Teens around the globe may be left without one of today’s most staple clothing stores. Clothing empire Forever 21 is preparing for potential bankruptcy, according to numerous published reports this past August.
Launching from a single storefront in Highland Park, the Los Angeles-based store has more the 800 branches in 57 countries. In spite of the success of this franchise, the news of possible bankruptcy came about after the company was unable to “reach a deal to restructure around $500 million in debt,” according to LA Magazine.
This bankruptcy status could give the brand an opportunity to cut costs and pay off debt to creditors in an attempt to stay afloat. Or, of course, the whole franchise could fall apart.
According to Forbes, last week, Forever 21 brought in a team of advisors to help restructure the debt and re-evaluate its 800 store portfolio of stores in the U.S, Canada, Europe, Japan, Korea and the Philippines. The company also held campaigns in early August to raise additional financing. However, negotiations with potential lenders have failed. As these options fade, filing for bankruptcy is looking more and more likely.
Earlier this summer, popular clothing brand Topshop closed all its U.S. stores after going through a bankruptcy procedure themselves. According to Business Insider in May, “many of the problems that faced Topshop were remarkably similar to the pressures now hitting Forever 21.” Among the concerns, there is a significant rise in competition from newer brands, the decline of in-store retail sales, and the high cost of rent for storefront real estate.
Many retailers have run into trouble due to being bought out by private equity firms. However, Forever 21 is still owned by its founders, Do and Jin Sook Chang. Husband and wife business partners who immigrated from South Korea in 1981 and started their chain three years later with a single 900 square-foot store in LA and only $11,000 in their savings. Forbes has listed the couple as having “a net worth of $1.5 billion, and the privately-held company itself as having annual sales of $3.4 billion and 30,000 employees.”
Although Forever 21 has a significant online presence, National Real Estate Investor estimates that the 35-year-old company’s average store was once bringing in around $135 to $165 in sales-per-square-foot, that number now has likely dropped closer to $100.
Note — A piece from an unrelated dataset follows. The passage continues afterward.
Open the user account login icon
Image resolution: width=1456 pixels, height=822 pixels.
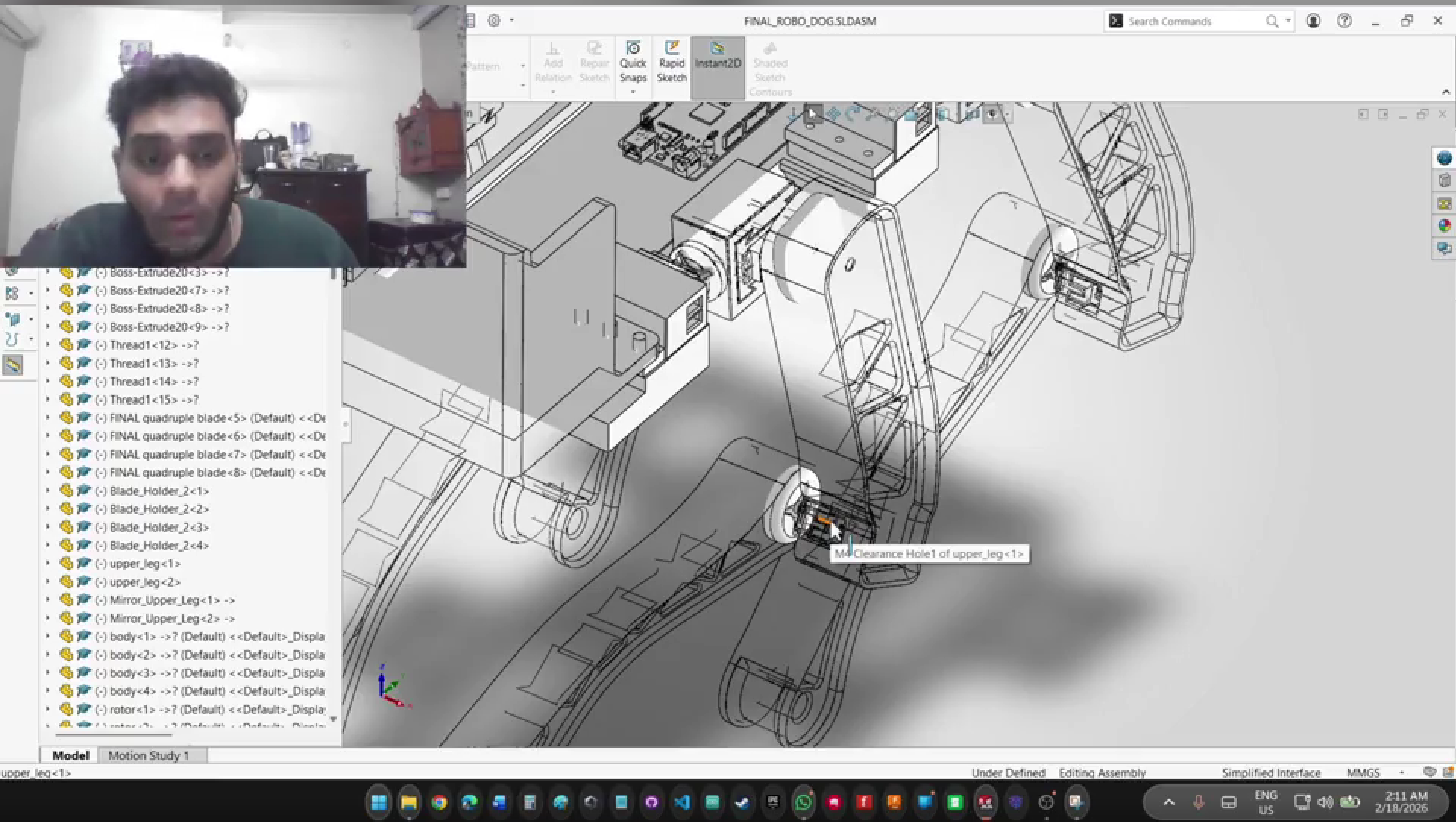point(1313,20)
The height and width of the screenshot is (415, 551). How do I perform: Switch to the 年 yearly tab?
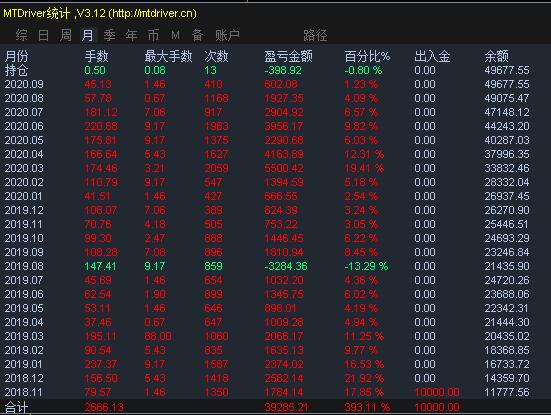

As of September 4, more scandal came the company’s way when reports of Ariana Grande suing the clothing chain for using a look-alike model to impersonate her in a new ad campaign came about. The singer filed the lawsuit in “a federal court in California on Monday, Sept. 2. Grande claims the company falsely made it look like she was backing the brand by using imagery from her “Thank U, Next” album and hiring a model that looked just like her to recreate scenes from her “7 rings” music video, according to CBS.
Grande’s lawsuit states that Forever 21 continuously ran the campaign on their website and social media. An ad posted on Feb. 8, which is still active on the company’s Facebook page, shows a clothing collection promoted with a slogan that plays off the lyrics from “7 rings,” without the singer’s endorsement.
CBS stated that “Grande and the rest of her team are seeking at least $10 million in damages for copyright and trademark infringement, false endorsement, and violating her right of publicity.” If the company’s head wasn’t underwater before, it sure is now, having to add an additional $10 million to their debt if Grande is to win her case.
Reports have stated that owner Do Chang has been trying to maintain control of the company in any sort of restructuring, and his desire to do so has limited the company’s ability to find the funds it needs to stay afloat. Endorsers and customers of the franchise can only hope that Forever 21 finds the necessary funds to keep their brand in the malls across the globe.
The company has yet to respond to any news outlet or make a public announcement.